EXERCISE REQUIREMENTS:
1. Answer these questions from the text on Sarah Fielding, one line each, marked (a), (b), (c):
(a) In what place did Sarah Fielding die?
(b) Which of her books is thought to be the first novel in English aimed expressly at children?
(c) Who was her mother's father, and what post did he hold?
2. Decide whether each statement agrees with the text on Sarah Fielding. For each one, answer yes or no and quote the words of the text that settle it.
(a) Sarah Fielding was born after her brother Henry.
(b) Her father was the eldest son of John Feilding.
(c) Her mother died in 1718.
3. Reproduce everything in the text on Sarah Fielding from "Sarah Fielding (8" down to "David Simple (1744–1753).".

::: STUDY TEXT

- Born: 8 November 1710 East Stour, Dorset
- Died: 9 April 1768 (aged 58) Bath, Somerset, England
- Occupation: Novelist
- Relatives: Henry Fielding John Fielding
- Writing career
- Pen name: "the author of David Simple"
- Period: 1744–62
- Genres: Sentimental literature, children's literature, biography, literary criticism
- Literary movement: Enlightenment

= Sarah Fielding =

English author (1710–1768)

Sarah Fielding (8 November 1710 – 9 April 1768) was an English writer and sister of the playwright, novelist and magistrate Henry Fielding. She wrote The Governess, or The Little Female Academy (1749), thought to be the first novel in English aimed expressly at children. Earlier she had success with her novel The Adventures of David Simple (1744–1753).

==Childhood==
Sarah Fielding was born at East Stour, Dorset in 1710 to Edmund Feilding [sic] and his wife Sarah, née Gould (died 1718), after Henry and Ursula; her younger siblings were Anne, Beatrice, and Edmund. Sarah's father, Edmund, the third son of John Feilding, was a military officer and relative of the Earls of Denbigh (his father, John, had been the youngest son of the 3rd Earl). Although Edmund spelled his last name "Feilding" as often as "Fielding," both Henry and Sarah spelled the name "Fielding." When asked by an Earl of Denbigh why, Henry Fielding said, "I cannot tell, my Lord, except it be that my branch of the family were the first that knew how to spell". Sarah Fielding's mother, Sarah Gould, was the daughter of Sir Henry Gould, a judge on the King's Bench who had been reappointed to the Queen's Bench. This descent is important for understanding the early life and education of Edmund Feilding's children.

::::::
::: MATERIAL SUPPLIED

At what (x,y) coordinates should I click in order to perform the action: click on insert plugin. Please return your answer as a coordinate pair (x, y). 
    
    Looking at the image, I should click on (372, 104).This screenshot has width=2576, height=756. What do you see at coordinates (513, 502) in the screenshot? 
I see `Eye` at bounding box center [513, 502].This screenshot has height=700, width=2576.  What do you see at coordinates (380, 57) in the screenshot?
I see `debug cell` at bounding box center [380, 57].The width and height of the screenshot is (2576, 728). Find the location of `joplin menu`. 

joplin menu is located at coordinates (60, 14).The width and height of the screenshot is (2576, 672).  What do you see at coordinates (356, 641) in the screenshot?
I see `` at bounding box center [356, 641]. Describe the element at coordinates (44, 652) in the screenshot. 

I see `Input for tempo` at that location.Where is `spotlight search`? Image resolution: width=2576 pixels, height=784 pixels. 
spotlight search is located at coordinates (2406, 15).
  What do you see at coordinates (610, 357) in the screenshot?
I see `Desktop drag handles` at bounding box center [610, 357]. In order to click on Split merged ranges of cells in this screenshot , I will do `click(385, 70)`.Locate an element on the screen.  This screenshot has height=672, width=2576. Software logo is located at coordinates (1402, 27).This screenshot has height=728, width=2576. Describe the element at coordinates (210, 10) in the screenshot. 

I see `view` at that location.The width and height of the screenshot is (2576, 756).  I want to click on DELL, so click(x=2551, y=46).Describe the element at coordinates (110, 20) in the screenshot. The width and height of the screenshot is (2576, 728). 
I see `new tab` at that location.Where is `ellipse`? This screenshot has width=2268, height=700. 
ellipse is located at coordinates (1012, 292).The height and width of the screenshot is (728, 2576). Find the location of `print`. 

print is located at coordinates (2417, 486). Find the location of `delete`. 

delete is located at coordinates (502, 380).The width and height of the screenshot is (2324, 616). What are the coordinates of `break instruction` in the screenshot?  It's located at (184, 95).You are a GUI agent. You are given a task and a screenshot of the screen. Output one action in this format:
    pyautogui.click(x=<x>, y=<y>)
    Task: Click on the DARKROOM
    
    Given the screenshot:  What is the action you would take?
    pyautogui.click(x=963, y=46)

::::::

ANSWERS TO THIS EXERCISE:
1.
(a) Bath, Somerset, England.
(b) The Governess, or The Little Female Academy (1749).
(c) Sir Henry Gould, a judge on the King's Bench.

2.
(a) Yes: "after Henry and Ursula"
(b) No: "the third son of John Feilding"
(c) Yes: "née Gould (died 1718)"

3.
Sarah Fielding (8 November 1710 – 9 April 1768) was an English writer and sister of the playwright, novelist and magistrate Henry Fielding. She wrote The Governess, or The Little Female Academy (1749), thought to be the first novel in English aimed expressly at children. Earlier she had success with her novel The Adventures of David Simple (1744–1753).